_Material for this task_
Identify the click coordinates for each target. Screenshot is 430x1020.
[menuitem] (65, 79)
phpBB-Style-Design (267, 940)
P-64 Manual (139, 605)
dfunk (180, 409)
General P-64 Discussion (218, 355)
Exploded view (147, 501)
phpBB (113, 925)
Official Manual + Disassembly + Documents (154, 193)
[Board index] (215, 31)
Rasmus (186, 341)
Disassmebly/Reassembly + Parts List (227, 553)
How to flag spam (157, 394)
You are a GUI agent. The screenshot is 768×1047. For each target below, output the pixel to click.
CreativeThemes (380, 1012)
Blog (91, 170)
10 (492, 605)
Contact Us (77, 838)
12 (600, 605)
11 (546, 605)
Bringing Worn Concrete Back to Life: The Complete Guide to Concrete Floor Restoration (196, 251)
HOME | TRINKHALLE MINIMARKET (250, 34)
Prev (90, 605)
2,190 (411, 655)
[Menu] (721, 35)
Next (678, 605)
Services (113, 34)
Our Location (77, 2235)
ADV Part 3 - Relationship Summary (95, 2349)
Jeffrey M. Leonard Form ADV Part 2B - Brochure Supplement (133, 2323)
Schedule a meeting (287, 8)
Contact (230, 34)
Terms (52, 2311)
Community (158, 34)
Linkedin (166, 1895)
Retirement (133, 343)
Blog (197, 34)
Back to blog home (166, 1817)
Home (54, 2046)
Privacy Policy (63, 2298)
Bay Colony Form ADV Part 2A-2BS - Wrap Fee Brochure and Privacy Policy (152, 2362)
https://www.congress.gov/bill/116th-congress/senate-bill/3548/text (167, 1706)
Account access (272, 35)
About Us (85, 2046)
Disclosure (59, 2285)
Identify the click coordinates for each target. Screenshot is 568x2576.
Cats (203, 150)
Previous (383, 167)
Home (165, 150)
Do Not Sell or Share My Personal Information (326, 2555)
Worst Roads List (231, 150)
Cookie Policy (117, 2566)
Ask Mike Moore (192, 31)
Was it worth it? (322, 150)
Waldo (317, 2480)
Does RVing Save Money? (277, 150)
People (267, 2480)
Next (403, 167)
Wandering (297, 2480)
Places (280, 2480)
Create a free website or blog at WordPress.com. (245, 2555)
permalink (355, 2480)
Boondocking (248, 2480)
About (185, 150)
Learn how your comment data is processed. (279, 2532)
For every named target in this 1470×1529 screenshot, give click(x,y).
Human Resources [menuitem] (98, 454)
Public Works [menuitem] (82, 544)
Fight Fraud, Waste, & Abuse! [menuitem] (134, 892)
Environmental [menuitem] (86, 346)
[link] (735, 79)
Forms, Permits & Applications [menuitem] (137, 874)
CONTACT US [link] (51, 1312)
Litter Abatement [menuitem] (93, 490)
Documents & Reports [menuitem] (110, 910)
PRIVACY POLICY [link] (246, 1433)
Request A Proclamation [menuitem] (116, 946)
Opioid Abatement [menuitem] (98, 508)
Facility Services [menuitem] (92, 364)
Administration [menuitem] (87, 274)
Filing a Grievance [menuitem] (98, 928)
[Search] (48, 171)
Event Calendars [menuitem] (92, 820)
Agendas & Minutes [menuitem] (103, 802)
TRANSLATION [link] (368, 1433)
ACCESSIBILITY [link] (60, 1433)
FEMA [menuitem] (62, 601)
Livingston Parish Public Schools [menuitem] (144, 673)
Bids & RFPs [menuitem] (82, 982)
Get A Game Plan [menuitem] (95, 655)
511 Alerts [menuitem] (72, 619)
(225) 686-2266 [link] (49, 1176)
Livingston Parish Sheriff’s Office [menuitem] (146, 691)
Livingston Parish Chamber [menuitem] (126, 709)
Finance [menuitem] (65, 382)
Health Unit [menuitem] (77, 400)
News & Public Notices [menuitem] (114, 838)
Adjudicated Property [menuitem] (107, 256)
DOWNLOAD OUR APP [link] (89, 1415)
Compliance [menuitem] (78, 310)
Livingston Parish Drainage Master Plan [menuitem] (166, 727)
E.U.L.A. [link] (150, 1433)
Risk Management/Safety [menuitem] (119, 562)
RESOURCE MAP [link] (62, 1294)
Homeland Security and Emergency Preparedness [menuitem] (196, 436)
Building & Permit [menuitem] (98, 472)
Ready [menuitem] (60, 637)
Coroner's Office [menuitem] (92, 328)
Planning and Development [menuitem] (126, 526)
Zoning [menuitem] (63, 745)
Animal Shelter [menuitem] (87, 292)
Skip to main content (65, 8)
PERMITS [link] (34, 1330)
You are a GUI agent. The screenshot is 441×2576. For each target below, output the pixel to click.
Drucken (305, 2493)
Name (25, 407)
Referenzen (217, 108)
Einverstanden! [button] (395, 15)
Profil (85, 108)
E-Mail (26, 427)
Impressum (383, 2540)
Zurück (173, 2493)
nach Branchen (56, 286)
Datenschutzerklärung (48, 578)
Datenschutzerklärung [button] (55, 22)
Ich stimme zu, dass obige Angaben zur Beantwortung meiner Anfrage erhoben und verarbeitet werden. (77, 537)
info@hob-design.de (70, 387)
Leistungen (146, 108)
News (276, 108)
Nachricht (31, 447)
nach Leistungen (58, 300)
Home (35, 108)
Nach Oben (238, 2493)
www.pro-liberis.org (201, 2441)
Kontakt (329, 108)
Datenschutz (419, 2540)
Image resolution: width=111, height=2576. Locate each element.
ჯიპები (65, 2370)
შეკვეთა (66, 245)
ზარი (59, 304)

_What you need to do_
Report back every line of the entries in which "Manual" occurs.

_Finished exercise_
P-64 Manual (139, 605)
Official Manual + Disassembly + Documents (154, 193)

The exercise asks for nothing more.